TASK ITEM -
From the line with "Finding Silence in" through the line with "Festival packing: don’t", repeat the entries verbatim, both end lines included, and add nothing.

Stored data:
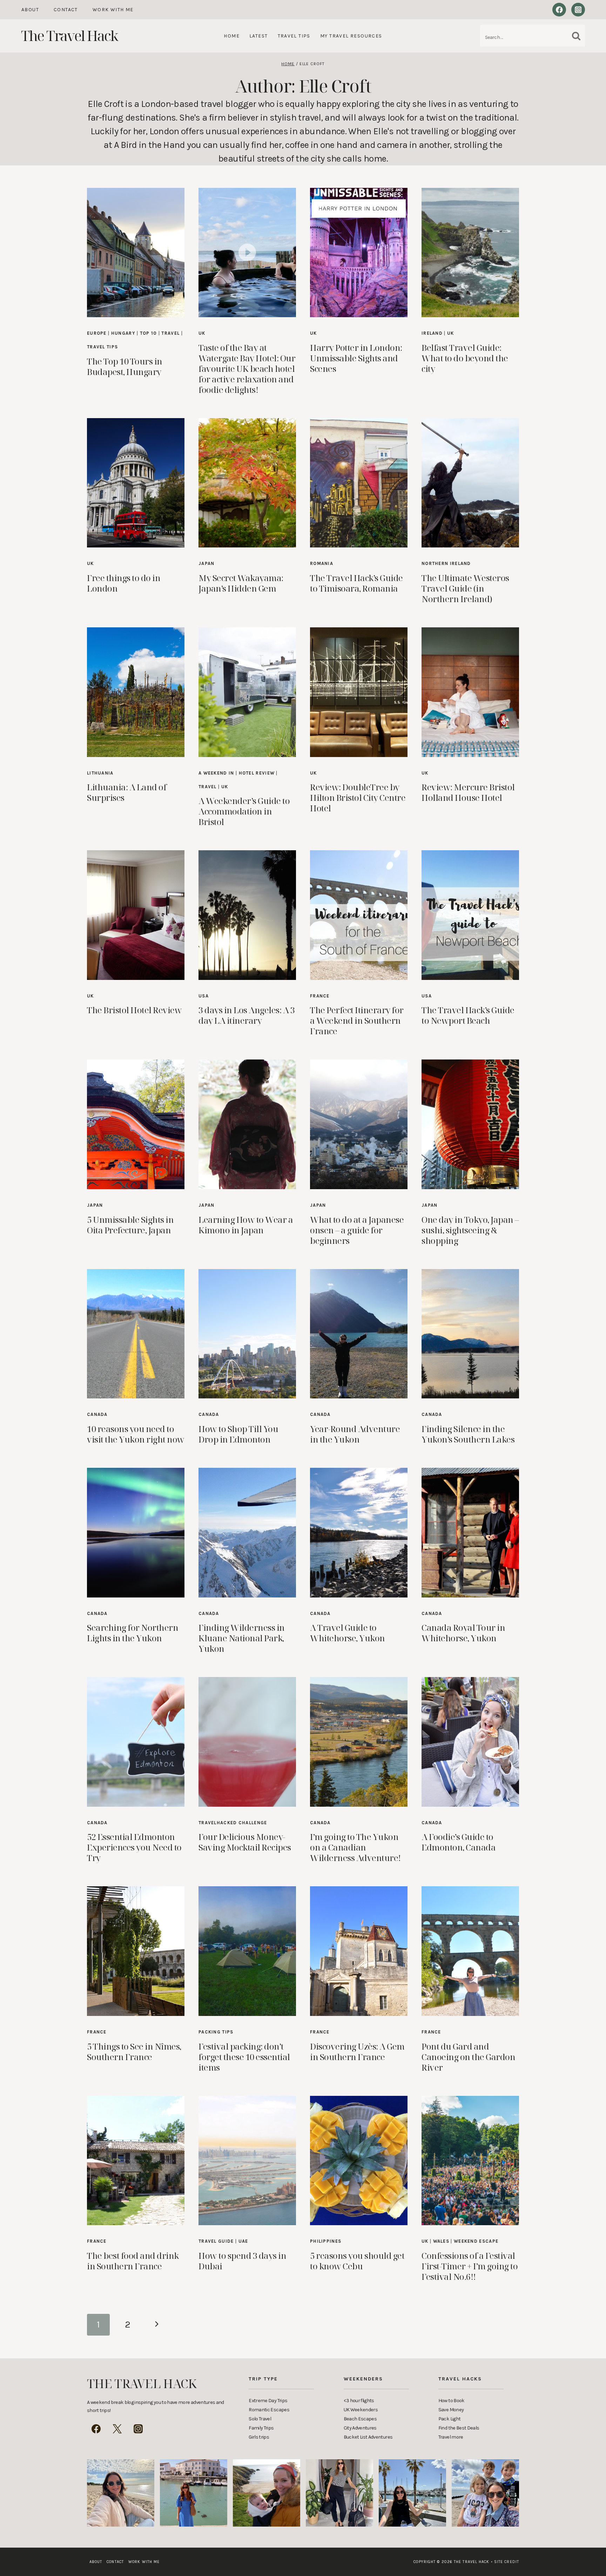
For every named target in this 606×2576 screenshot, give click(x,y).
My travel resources (351, 36)
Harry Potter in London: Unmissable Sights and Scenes (356, 358)
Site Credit (505, 2562)
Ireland (432, 333)
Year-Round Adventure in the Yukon (355, 1434)
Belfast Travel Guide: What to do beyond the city (465, 358)
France (320, 996)
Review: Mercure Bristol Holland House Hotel (468, 792)
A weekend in (216, 773)
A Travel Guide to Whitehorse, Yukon (347, 1633)
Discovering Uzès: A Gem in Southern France (357, 2051)
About (30, 10)
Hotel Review (257, 773)
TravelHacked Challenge (232, 1822)
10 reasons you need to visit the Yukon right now (135, 1434)
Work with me (113, 10)
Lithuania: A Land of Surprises (126, 792)
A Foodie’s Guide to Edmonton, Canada (459, 1842)
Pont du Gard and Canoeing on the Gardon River (468, 2056)
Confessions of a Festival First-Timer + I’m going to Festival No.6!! (470, 2266)
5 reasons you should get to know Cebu (357, 2261)
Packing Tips (216, 2032)
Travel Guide (216, 2241)
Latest (258, 36)
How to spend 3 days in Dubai (242, 2261)
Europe (97, 333)
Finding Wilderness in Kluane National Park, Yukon (241, 1638)
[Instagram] (578, 9)
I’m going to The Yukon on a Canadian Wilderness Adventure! (355, 1847)
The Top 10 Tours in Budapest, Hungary (124, 366)
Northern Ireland (446, 563)
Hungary (123, 333)
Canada (97, 1414)
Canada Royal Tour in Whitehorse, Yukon (463, 1633)
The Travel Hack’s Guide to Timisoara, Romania (356, 583)
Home (232, 36)
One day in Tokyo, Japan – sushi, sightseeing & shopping (470, 1230)
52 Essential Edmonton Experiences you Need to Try (134, 1847)
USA (203, 996)
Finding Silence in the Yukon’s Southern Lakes (468, 1434)
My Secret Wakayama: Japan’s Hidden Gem (240, 583)
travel (170, 333)
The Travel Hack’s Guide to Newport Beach (468, 1015)
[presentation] (135, 253)
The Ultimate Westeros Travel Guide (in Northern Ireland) (465, 588)
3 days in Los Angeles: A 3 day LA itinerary (246, 1015)
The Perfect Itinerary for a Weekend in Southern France (357, 1020)
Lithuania (100, 773)
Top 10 (148, 333)
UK (202, 333)
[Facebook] (559, 9)
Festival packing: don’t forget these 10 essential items (244, 2056)
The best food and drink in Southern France (133, 2261)
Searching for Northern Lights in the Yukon (132, 1633)
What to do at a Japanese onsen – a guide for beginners (357, 1230)
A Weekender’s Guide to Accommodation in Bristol (244, 811)
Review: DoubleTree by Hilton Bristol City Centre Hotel (358, 797)
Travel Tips (294, 36)
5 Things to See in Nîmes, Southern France (134, 2051)
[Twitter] (117, 2429)
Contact (66, 10)
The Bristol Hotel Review (134, 1010)
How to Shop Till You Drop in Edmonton (238, 1434)
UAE (243, 2241)
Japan (206, 563)
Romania (321, 563)
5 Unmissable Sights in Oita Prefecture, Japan (130, 1225)
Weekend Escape (476, 2241)
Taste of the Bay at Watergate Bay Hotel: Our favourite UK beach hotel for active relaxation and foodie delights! (246, 368)
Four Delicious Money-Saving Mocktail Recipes (244, 1842)
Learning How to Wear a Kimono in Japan (245, 1225)
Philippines (325, 2241)
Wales (441, 2241)
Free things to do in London (123, 583)
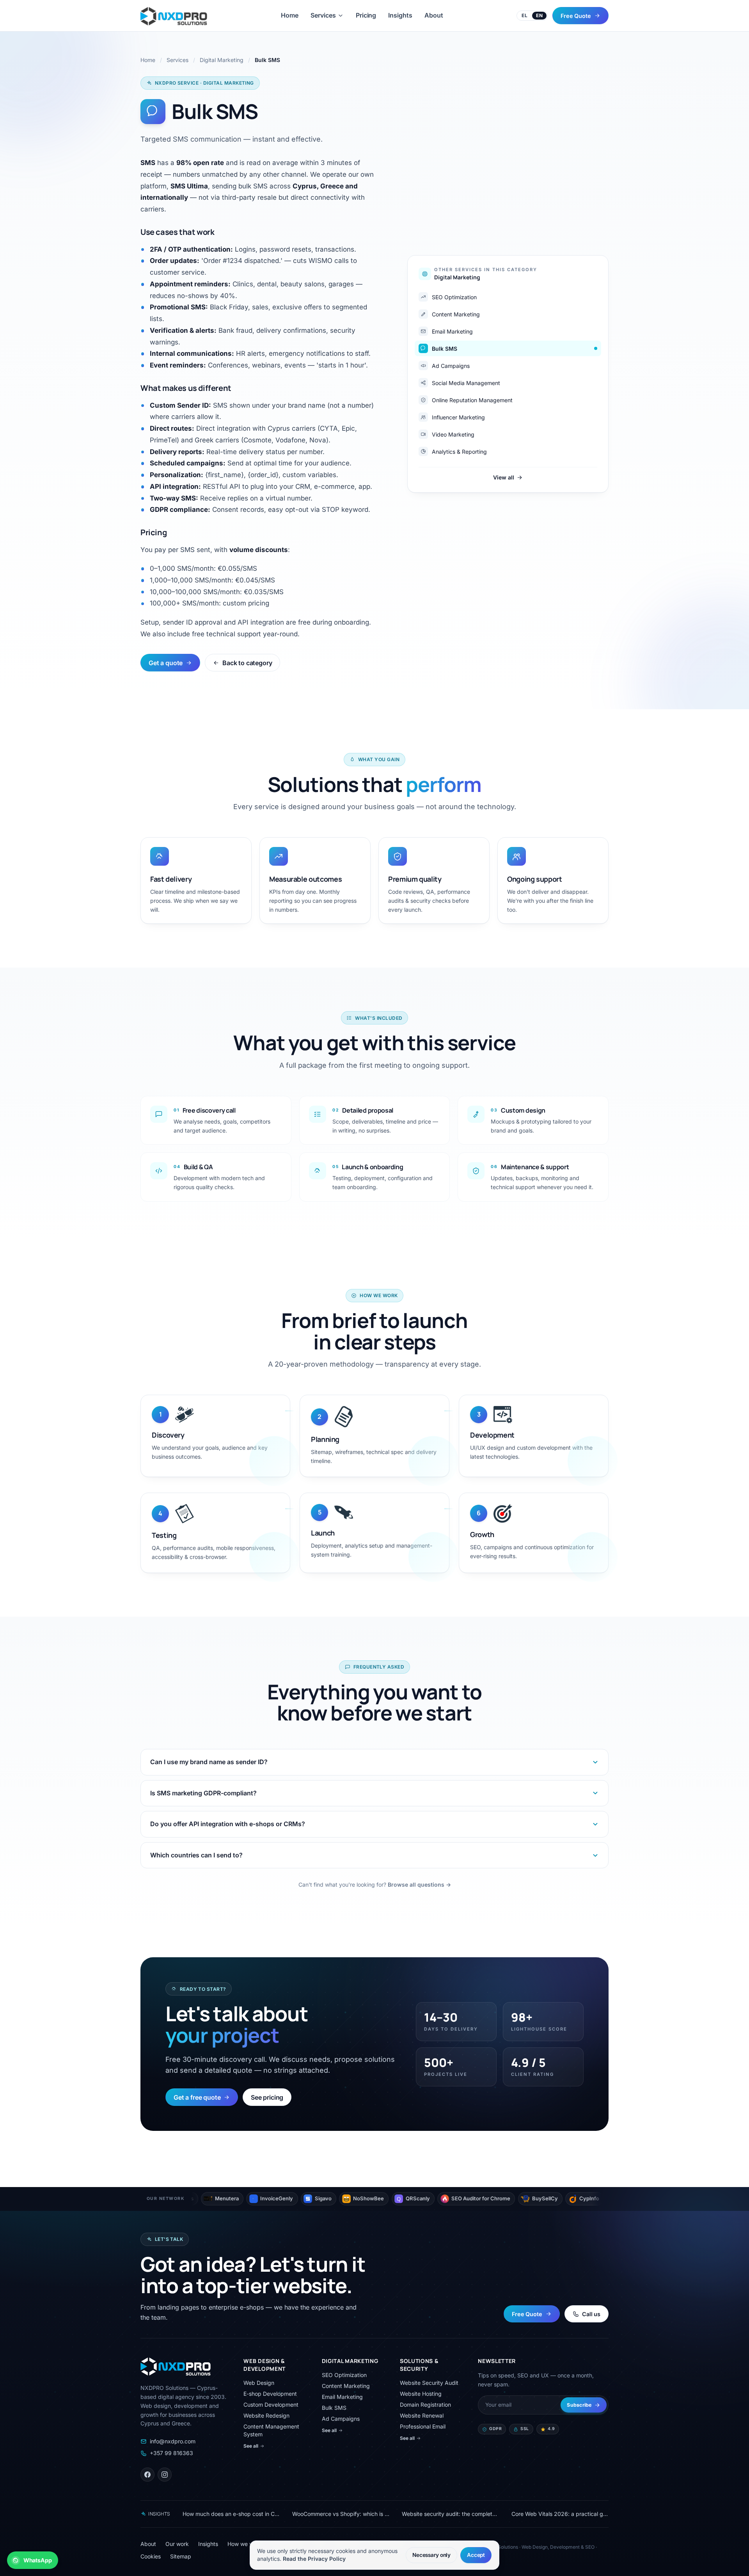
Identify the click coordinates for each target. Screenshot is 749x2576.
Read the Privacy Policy (314, 2558)
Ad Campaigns (341, 2418)
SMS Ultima (189, 186)
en (539, 15)
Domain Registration (425, 2404)
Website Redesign (266, 2415)
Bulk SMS (334, 2407)
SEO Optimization (344, 2375)
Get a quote (166, 663)
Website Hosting (421, 2393)
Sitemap (180, 2556)
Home (289, 15)
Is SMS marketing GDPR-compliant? (203, 1793)
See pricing (267, 2097)
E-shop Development (270, 2393)
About (433, 15)
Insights (400, 15)
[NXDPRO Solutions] (174, 15)
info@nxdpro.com (172, 2441)
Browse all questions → (419, 1884)
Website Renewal (422, 2415)
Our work (177, 2543)
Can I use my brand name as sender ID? (209, 1762)
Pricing (366, 15)
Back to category (247, 663)
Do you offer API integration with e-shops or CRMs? (227, 1824)
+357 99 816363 (171, 2453)
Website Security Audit (429, 2382)
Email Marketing (342, 2396)
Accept (476, 2554)
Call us (591, 2314)
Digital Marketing (221, 60)
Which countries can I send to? (196, 1855)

WRITTEN RESPONSE -
Finding Silence in the Yukon’s Southern Lakes (468, 1434)
My Secret Wakayama: Japan’s Hidden Gem (240, 583)
travel (170, 333)
The Travel Hack’s Guide to Newport Beach (468, 1015)
[presentation] (135, 253)
The Ultimate Westeros Travel Guide (in Northern Ireland) (465, 588)
3 days in Los Angeles: A 3 day LA itinerary (246, 1015)
The Perfect Itinerary for a Weekend in Southern France (357, 1020)
Lithuania (100, 773)
Top 10 (148, 333)
UK (202, 333)
[Facebook] (559, 9)
Festival packing: don’t forget these 10 essential items (244, 2056)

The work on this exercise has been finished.